» **RECORDS**

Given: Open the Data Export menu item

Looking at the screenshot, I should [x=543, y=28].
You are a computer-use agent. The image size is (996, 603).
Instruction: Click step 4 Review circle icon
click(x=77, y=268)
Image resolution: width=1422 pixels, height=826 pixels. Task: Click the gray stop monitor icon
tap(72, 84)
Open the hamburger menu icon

» **PROBLEM TO SOLVE**
All of the records must be repeated exactly.

» **WRITTEN SOLUTION**
Given: Open the Data Export menu item

Looking at the screenshot, I should [x=543, y=28].
You are a computer-use agent. The image size is (996, 603).
Instruction: Click step 4 Review circle icon
click(x=77, y=268)
Image resolution: width=1422 pixels, height=826 pixels. Task: Click the gray stop monitor icon
tap(72, 84)
Open the hamburger menu icon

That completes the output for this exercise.